Hartry Field
New York University
Epistemology from a “Naturalistic” (but not Reliabilist) Perspective
17 May 2019, 16:00
Faculdade de Letras de Lisboa
Sala Mattos Romão (Departamento de Filosofia)
Abstract: I’ll advocate an obvious-sounding approach to epistemology, that involves developing general models of possible epistemic practices and critically evaluating which of those practices are likely to do best at achieving various truth-oriented goals. Despite its obviousness, there is an apparently serious problem with this idea, a generalization of the one in Lewis’s discussion of immodest inductive methods: each practice seems bound to evaluate itself as best, in which case the “critical evaluation” cuts no ice and one just ends up with whatever practice one starts with. A lot of the paper will be a critique of the line of thought behind the apparent problem, and of a certain picture of “epistemic rules” on which it rests.

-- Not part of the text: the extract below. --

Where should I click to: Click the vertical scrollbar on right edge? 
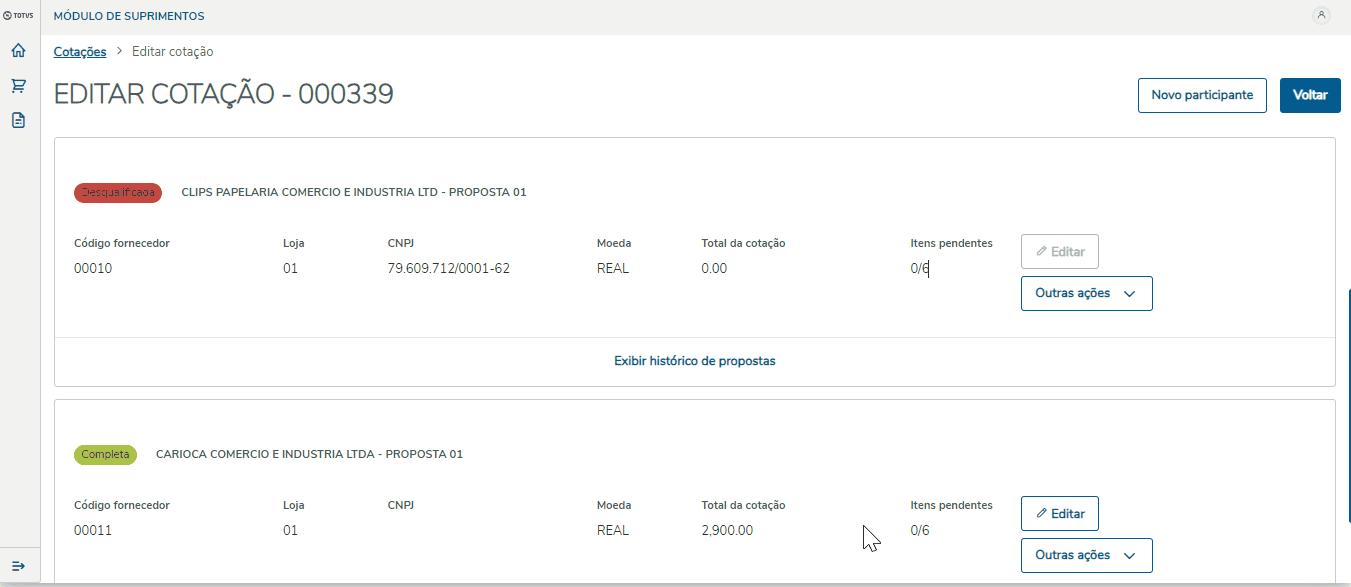pyautogui.click(x=1348, y=400)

Once we’ve cleared away the problem, we can see the virtues of the approach, including the fact that it avoids unproductive issues that arise from fetishizing epistemic vocabulary such as knowledge and justification. The critical evaluation in the approach is truth-oriented, but avoids the many problems of reliabilism: both its refusal to recognize any “internalist” considerations and the fact that no notion of reliability seems adequate to encompass all the different factors we want our inductive practices to satisfy. The methodology fits best with a kind of normative anti-realism, about which I hope to say a bit at the end, and which provides another respect in which the approach is “naturalistic”.